Basic Concepts and keywords

• Assume that we are encrypting a msg. for the sake of conv. Doesn’t necessarily mean a msg – could be any form of data. That msg plaintext

• It takes the plain text, and the second input, the secret key. Need to be kept secret. This secret key governs how the algo works.

• Ciphertext – is the encrypted output
  • Transformation from plain to cipher is v complicated. Shuffling in an unpredictable way,
  • One can apply the secret key to unscramble. But extremely diff when don’t know it.
• Q: Why is it called symmetric cipher?
  • A: Bc we use the same key to encrypt and decrypt!!
• Can’t guarantee that we can revert if we don’t know the key. But the complexity of reverting w/o the key is too time consuming so once again, its not worth it! As we said it before

‘Security Through Obscurity’

• Q: Think which is the best option?
  1. A well-established cipher that is widely known?
  2. Or a custom cipher invented for a specific app, where the details are hidden?
• A: A well-established cipher that is widely known!!!!!!!!WTF
  • Widely used = widely tested. If its widely used, experts have been trying to crack it and was unsuccessful. Would you be able to build something that’s THAT good?
  • These algorithms are very hard to design, you may not come up w/ something that is as strong
  • Whole thing is the secrecy of the key! Doesn’t matter wen attackers know the algo unless they know the key.
• Security through obscurity is a bad idea.

Kerkhof’s’ Principle

• 19^th century. Dutch cryptographer. He came up w 6 axioms

“A cryptosystem should be secure even if everything about the system, except the key, is public knowledge”

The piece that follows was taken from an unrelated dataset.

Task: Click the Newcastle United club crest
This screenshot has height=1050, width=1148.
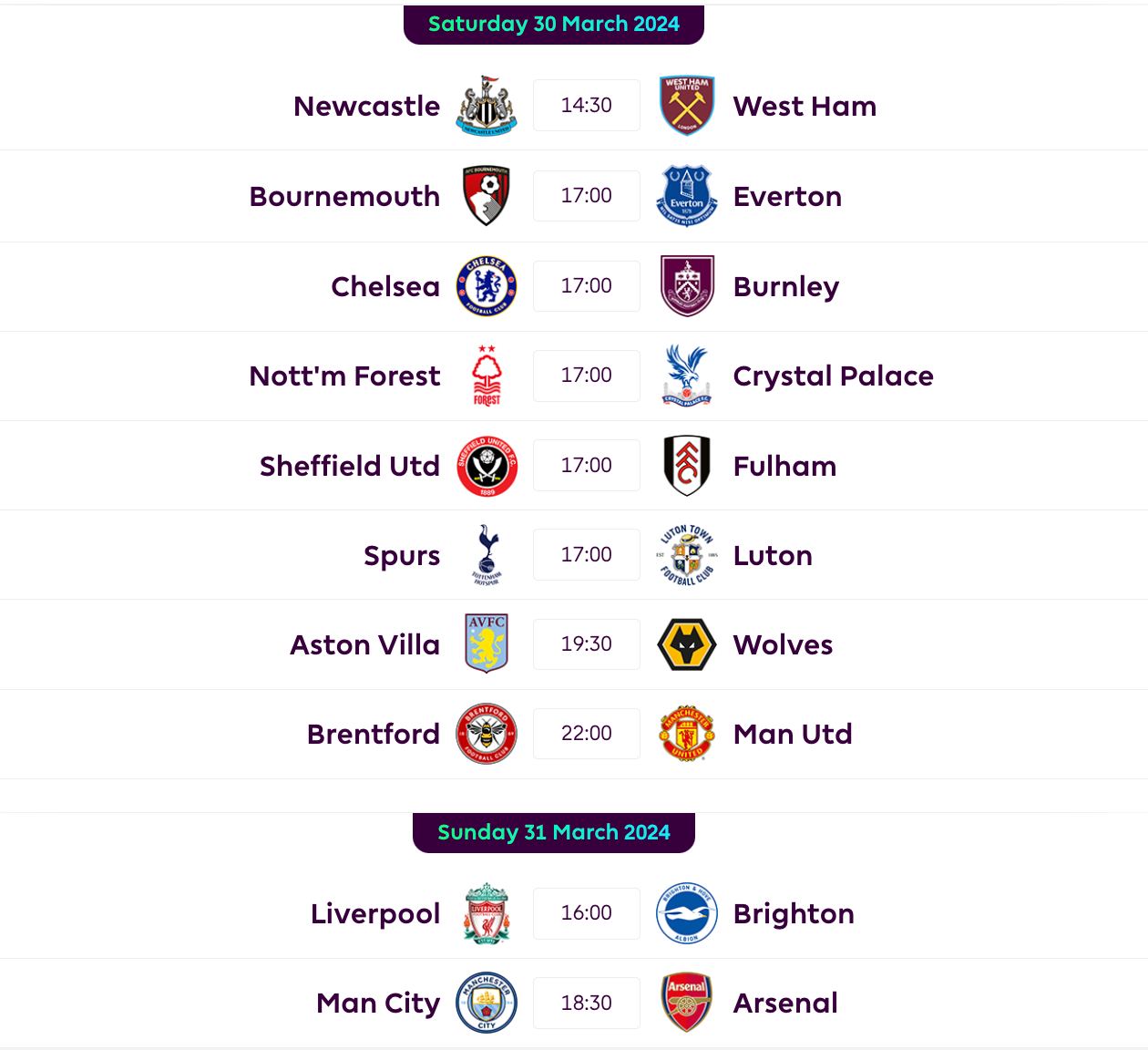Action: 487,106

secrecy comes from the key, not from the algorithm

“Assume that the enemy knows the system” - Shannon

We gotta design our system under the assumption that the enemy will immediately gain full familiarity with them.

Scenarios

• 

• Alex and bob want to communicate. Alice has a plain text msg, and allice has K_ab. (key shared by alice and bob) she encrypts it E_ab(p) outputting a Ciphertext C. Alice can now transmit this C through insecure channel to bob.

• Bob receives C. and he has the same key K_ab. He can use the key to decrypt D_ab(C), and obtain a plain text msg.

• First attacker was eve. By capturing any traffic btwn Alice and Bob. Takes copy of C and she possibly knows how C was generated. But Eve doesn’t know the key! can’t do shit

• Mallory – who interferes w the channel more actively. Attempting to send modified msg to bob. He’s limited coz he doesn’t know the key. He can’t generate the altered cipher text. BUT what he could still do is he can replay a msg (replay 10000$) - interfering w/o knowing the content of the msg active attack

• Q: how is the key shared btwn alice and bob?

  • A; we gonna talk about 2 lectures after

Types of symmetric cipher

• Block cipher – works by dividing up the plaintext to fixed size chunks, processing each block
  • If the msg its not big enough, needs to be padded.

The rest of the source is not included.